MANILA - The move of Bagong Alyansang Makabayan (BAYAN) and Bayan Muna to file graft and technical malversation charges against private citizen Benigno Simeon Aquino III no longer surprised the former president's camp.
''As soon as PNoy stepped down, they mobilized to rally at his Times Street home, unwilling to extend to him a peaceful homecoming. Unsatisfied, they mobilized again the next day, deliberately provoking the policemen assigned there in the hope of manufacturing violence to boost media coverage of their shenanigans,'' former deputy presidential spokesperson Abigail Valte said.
''It is clearly part of their continuing harassment of a president who refused to be cowed by their chest-beating during his entire term."
It is the second complaint filed against the former president since he stepped down and lost immunity last June 30.
Militant groups want the Office of the Ombudsman to open a new investigation on DAP after the Office of the Ombudsman did not include the former president in its probe on the controversial program due to presidential immunity.
In September 2015, the Ombudsman announced that Abad and then-budget undersecretary Mario Relampagos were being investigated for technical malversation and administrative charges.
The groups said Aquino should also be investigated for signing all the documents for the release of DAP funds.
"Sa mga dokumentong naka-attach sa aming complaint kita na may consent si Mr. Aquino sa DAP. In fact, siya ang pumipili kung anong proyekto ang papayagan sa DAP," said Bayan Muna Representative Carlos Zarate, one of the complainants.
"DAP was the special budget allocated to hasten the implementation, hindi pwedeng exempted siya sa pananagutang ito," Renato Reyes, Bayan secretary-general said. "Siya ang nag-utos na magkaroon ng programang ito. Mahirap na i-exempt mo siya sa accountability."
DAP was the special budget allocated to hasten the implementation of government projects without the approval from Congress. It was meant to boost the economy.
DAP funds came from the standby funds in the national budget, funds for unfilled government positions, unreleased funds from slow-moving and discontinued projects, as well funds for projects that did not yet have contracts.

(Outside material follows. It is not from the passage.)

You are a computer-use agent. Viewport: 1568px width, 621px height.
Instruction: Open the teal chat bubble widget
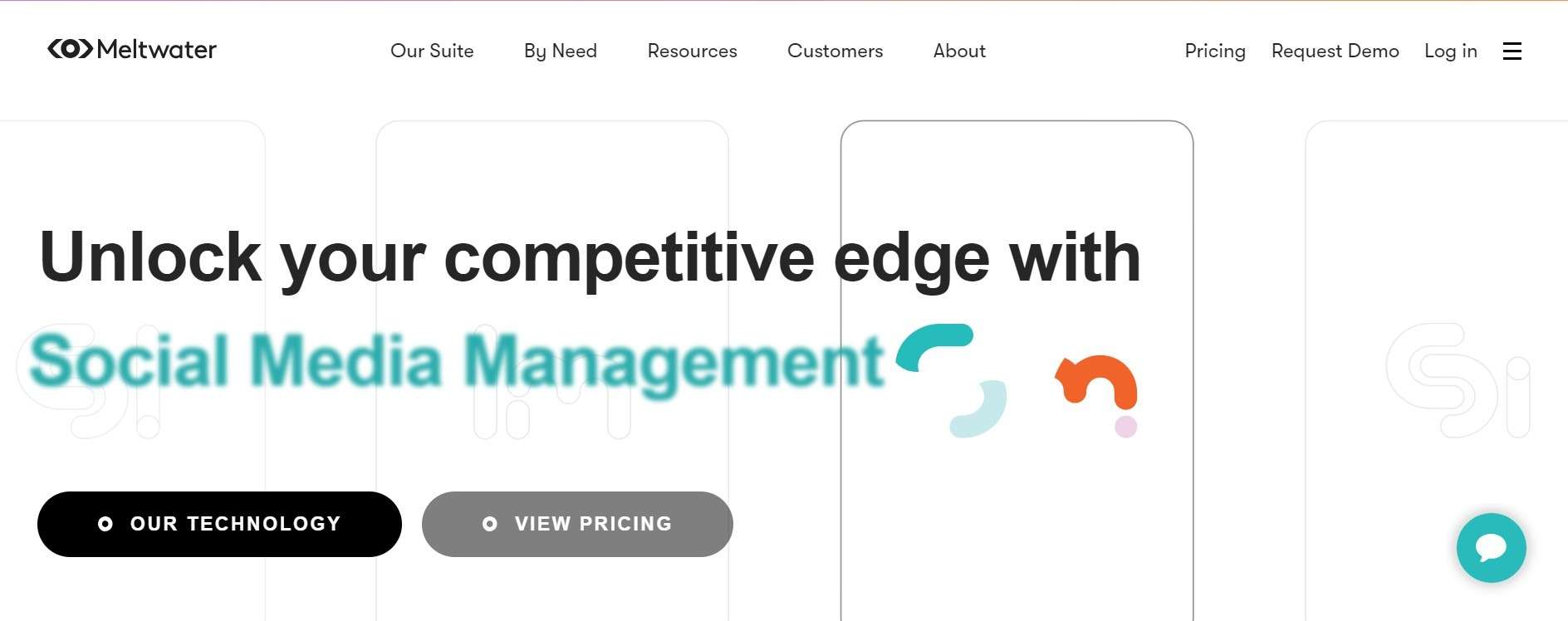pyautogui.click(x=1491, y=548)
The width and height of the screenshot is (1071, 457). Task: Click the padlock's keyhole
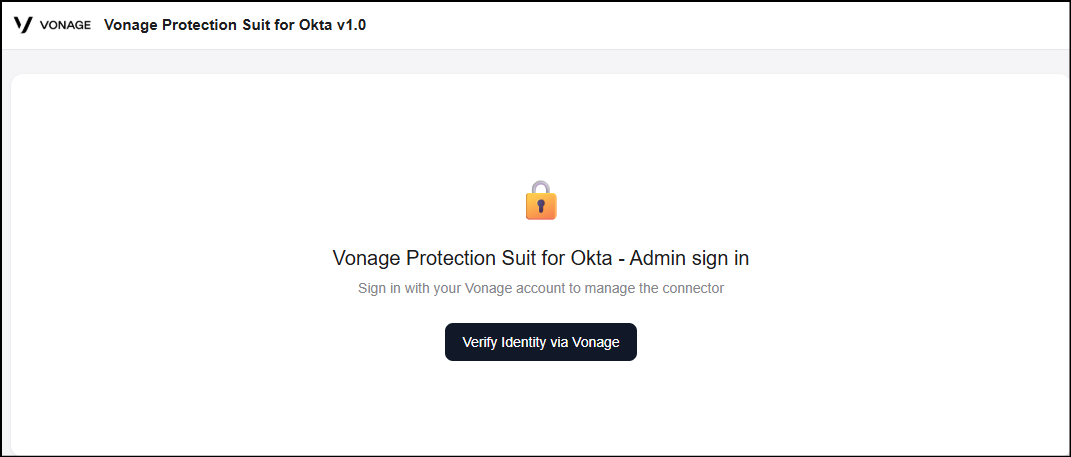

In 2014, the Supreme Cout (SC) ruled against the DAP, and it affirmed its initial ruling in February 2015.
The high court said it was unconstitutional to withdraw unobligated allotments from implementing agencies and declare the withdrawn unobligated allotments and unreleased appropriations as savings prior to the end of the fiscal year without complying with the definition of savings contained in the General Appropriations Act.
The SC also argued that cross-border transfers of savings of the executive department to offices outside the executive were unconstitutional.
However, the SC granted Aquino and Abad's plea and declared as legal the funding of projects, activities, programs that were not covered by appropriations in the General Appropriations Act.
The SC said projects under DAP prior to the SC ruling were legal under the "operative fact" doctrine.
It also said the authors of the DAP may be held liable but not its proponents and implementors.